Posted by Bradley Grainger at 04:01 PM

09 June 2011

Git Bash in Console2

I started using Console2 after reading Scott Hanselman’s recommendation. Not only can it display a regular command prompt and PowerShell in tabs (as he describes), any console process can be added. msysgit users can add Git Bash to by opening the Settings dialog and adding a tab with the following properties:

  • Title: Git Bash
  • Icon: C:\Program Files (x86)\Git\etc\git.ico
  • Shell: C:\Windows\SysWOW64\cmd.exe /c ""C:\Program Files (x86)\Git\bin\sh.exe" --login -i"
  • Startup dir: C:\YourCode

Posted by Bradley Grainger at 10:26 AM

13 April 2011

Generating a deterministic GUID

Although a new GUID is typically created in order to provide a unique ID, there are occasions when it’s useful for two different systems to generate the same GUID independently. RFC 4122 provides an algorithm for deterministic creation of a GUID based on a namespace ID (itself a GUID) and a name within that namespace. These name- based GUIDs will never collide with GUIDs from other sources (e.g., Guid.NewGuid), and have a very (very) small chance of colliding with other name-based GUIDs. As per section 4.3:

  • The UUIDs generated at different times from the same name in the same namespace MUST be equal.
  • The UUIDs generated from two different names in the same namespace should be different (with very high probability).
  • The UUIDs generated from the same name in two different namespaces should be different with (very high probability).
  • If two UUIDs that were generated from names are equal, then they were generated from the same name in the same namespace (with very high probability).

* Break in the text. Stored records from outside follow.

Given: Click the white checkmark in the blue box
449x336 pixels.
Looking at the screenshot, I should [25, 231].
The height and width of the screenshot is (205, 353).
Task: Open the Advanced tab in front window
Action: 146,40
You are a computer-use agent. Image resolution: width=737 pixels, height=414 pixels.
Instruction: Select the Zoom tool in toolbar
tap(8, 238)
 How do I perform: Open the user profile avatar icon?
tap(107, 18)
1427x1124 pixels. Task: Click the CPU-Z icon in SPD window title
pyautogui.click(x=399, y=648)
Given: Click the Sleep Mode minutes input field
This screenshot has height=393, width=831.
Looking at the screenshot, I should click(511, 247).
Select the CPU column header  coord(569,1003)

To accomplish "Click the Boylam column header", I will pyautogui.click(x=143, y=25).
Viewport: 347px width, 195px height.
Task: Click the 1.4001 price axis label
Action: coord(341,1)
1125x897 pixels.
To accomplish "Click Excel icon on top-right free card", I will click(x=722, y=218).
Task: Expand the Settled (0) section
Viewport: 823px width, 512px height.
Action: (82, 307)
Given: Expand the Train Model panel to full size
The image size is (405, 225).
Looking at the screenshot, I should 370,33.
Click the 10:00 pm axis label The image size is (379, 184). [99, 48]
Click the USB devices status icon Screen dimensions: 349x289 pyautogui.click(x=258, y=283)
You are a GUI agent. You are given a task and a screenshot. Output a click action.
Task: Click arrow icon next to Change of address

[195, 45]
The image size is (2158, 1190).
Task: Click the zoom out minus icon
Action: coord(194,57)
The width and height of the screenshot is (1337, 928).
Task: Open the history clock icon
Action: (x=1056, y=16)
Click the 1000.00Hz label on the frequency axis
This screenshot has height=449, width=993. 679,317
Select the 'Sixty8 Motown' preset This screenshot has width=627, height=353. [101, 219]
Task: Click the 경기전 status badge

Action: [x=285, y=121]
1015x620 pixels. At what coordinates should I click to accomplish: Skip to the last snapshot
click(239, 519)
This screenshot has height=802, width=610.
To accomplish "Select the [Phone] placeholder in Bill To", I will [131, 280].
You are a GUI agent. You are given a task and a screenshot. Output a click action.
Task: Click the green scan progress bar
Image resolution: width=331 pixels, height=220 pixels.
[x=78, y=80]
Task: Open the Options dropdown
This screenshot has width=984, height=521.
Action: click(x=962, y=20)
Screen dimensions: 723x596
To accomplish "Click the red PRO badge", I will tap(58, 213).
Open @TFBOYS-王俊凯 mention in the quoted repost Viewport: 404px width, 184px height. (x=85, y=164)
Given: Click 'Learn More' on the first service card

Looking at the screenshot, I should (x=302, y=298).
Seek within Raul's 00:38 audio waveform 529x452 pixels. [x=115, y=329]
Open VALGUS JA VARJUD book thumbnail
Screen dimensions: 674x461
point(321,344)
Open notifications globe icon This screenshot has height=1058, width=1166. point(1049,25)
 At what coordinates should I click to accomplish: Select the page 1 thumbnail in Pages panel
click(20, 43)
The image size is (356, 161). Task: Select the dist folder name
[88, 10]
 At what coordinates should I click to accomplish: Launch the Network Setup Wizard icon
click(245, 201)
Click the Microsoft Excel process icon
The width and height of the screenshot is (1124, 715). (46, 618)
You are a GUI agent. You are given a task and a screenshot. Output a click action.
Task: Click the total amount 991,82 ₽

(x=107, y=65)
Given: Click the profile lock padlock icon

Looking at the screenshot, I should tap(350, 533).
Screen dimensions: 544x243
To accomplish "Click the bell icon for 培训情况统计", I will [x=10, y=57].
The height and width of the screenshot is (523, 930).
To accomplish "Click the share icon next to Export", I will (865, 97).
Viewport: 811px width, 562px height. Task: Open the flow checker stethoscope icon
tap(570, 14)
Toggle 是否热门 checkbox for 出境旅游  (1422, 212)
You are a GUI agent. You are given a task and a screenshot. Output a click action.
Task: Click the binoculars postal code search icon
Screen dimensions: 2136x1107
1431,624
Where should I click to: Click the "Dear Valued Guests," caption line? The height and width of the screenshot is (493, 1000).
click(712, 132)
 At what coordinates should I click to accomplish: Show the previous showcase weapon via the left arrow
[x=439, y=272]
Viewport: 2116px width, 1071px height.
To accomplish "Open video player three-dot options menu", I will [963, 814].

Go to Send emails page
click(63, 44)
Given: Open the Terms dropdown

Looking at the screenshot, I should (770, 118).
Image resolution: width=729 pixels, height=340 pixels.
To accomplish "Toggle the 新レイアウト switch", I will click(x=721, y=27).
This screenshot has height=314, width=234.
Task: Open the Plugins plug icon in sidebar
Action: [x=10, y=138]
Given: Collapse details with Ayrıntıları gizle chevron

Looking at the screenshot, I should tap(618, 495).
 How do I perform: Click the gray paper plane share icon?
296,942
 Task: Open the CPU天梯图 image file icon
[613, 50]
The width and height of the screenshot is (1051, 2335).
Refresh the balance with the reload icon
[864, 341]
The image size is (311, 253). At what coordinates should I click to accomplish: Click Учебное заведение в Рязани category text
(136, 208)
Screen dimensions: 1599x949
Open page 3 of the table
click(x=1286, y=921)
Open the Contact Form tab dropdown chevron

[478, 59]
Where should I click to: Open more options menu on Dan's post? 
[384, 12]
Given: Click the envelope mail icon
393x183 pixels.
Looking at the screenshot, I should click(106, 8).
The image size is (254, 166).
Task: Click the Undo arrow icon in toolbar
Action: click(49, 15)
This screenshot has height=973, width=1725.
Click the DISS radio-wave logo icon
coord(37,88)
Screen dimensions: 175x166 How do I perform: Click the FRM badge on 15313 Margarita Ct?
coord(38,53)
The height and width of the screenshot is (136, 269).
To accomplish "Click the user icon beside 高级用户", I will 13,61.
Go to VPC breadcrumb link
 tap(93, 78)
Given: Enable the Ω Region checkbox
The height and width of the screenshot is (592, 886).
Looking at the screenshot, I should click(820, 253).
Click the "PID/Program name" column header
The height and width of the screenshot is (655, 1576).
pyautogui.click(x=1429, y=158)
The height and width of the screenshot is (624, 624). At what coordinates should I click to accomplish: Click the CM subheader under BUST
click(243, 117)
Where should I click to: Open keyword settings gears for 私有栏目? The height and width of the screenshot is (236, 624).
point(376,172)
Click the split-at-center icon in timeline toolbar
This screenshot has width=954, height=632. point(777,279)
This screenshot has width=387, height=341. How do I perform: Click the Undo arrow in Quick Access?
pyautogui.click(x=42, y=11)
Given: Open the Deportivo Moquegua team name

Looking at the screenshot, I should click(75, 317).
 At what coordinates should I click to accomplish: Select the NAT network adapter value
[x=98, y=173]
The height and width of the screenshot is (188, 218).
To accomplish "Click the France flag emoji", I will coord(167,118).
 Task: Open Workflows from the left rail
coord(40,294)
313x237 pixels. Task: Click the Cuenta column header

Because the .NET Framework doesn’t provide a way to create these GUIDs, it’s tempting to create a custom solution (e.g., using a MD5 hash as a GUID, because it has the same number of bytes), but because that doesn’t follow the rules of GUID creation, it’s not guaranteed to be unique with respect to other GUIDs.

The algorithm for generating these GUIDs is fairly straightforward; the most complicated part may be converting the GUID to network byte order as specified in the RFC. (It’s complicated enough that the RFC authors got it wrong; the example given in Appendix B is incorrect.)

There are libraries to do this for Python and C++; I didn’t find one for .NET, so I wrote GuidUtility.Create which implements the RFC 4122 rules. Using it is simple (once you’ve decided on the namespace ID to use):

    Guid guid = GuidUtility.Create(GuidUtility.DnsNamespace, "code.logos.com");

Posted by Bradley Grainger at 06:31 PM

29 December 2010

Binary Patching with bsdiff

bsdiff and bspatch are tools for building and applying patches to binary files. If the files are reasonably similar (e.g., built from the same source code), a patch that can transform v1 of a file into v2 is often significantly smaller than downloading the entire v2 file. According to Naïve Differences of Executable Code (the paper that introduced the algorithm), compression ratios of 10x or more are typically achieved.

The reference implementation is written in C and uses bzip2 to compress chunks in the patch file. I ported the algorithm to C# and used #ziplib for bzip2 support.

The primary file is BinaryPatchUtility.cs; the entire project (with bsdiff and bspatch front ends) is available at github. (Note that if you just want to run bsdiff from the command prompt, a Windows port is already available. This project is designed for reuse within another program, under the same license as the original bsdiff code.)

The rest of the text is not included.